His art work seems to succumb to a slow death from Cubism, or “Prismism” as Feininger named his own style. He certainly was a passionate of edges and prism shapes.

Lyonel Feininger

Feininger converted the pastoral joys of Fauvism into hot urban fantasies laced with a wonderful storybook combination of sweetness and menace. These paintings inspire an understanding of early Modernism. They precede the Russian genius Marc Chagall.

They also parallel German Expressionism and are nearly in step with the earliest Abstract fantasies of knights and ladies in dappled landscapes that Kandinsky was painting in Munich. They are packed with charm and action, suggesting that you almost expect the figures to move, like dancing with the music, as protagonists in some form of Disney animation, even before his time.

Lyonel Feininger

Fusing aspects of Canaletto, the Italian in love with architecture and French Realist Honore Daumier, Feininger also learned from the stippled patterns and rich colours of the French Impressionists, such as Edouard Vuillard. Combining all these influences, Feininger’s work offers a modern, yet timeless tribute to the collective excitement of urban city life.

His work is widely collected by museums worldwide. The Whitney Museum exhibition in New York (2011), “At the Edge of the World”, was his best complete retrospective and the first to include the full breadth of his art. This show was followed by another at Montreal Museum of Fine Arts (2012).

Lyonel Feininger

Many critics have argued that the artist’s work was at its most mature around 1910 when the power of Feininger as illustrator balanced his Abstract side.
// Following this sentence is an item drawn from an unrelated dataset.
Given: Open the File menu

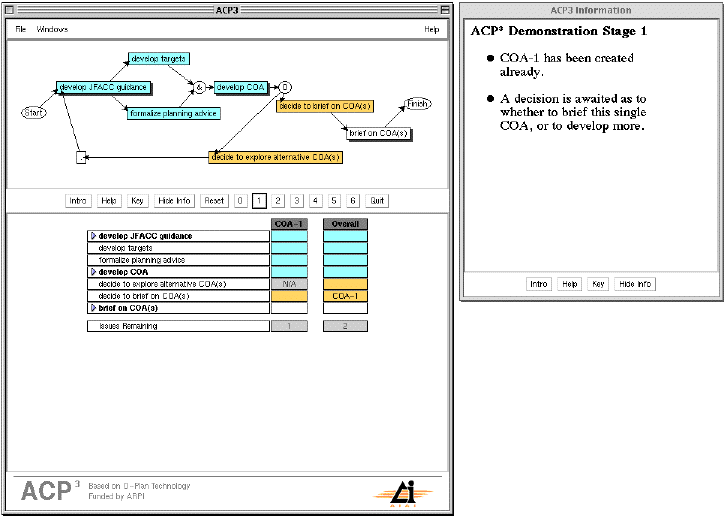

However, we have to consider the possibility that Feininger used Cubism as a more artistically succinct tool to establish his version of the concept known as the objective correlative.

Feininger seems to have been present at every landmark artistic moment, always perhaps a step or two behind but absorbing and synthesising creating something uniquely his.

He was influenced by Fauvism and German Expressionism though he never displayed the savageness of artists friends like Kirchner. He also searched the new forms of Cubism and especially, Futurism. But he finally ended up making his own sublime update of German Romanticism and American Transcendentalism. A long stint at the Bauhaus led to a purification of his style until he finally became the pioneer of early Modernism.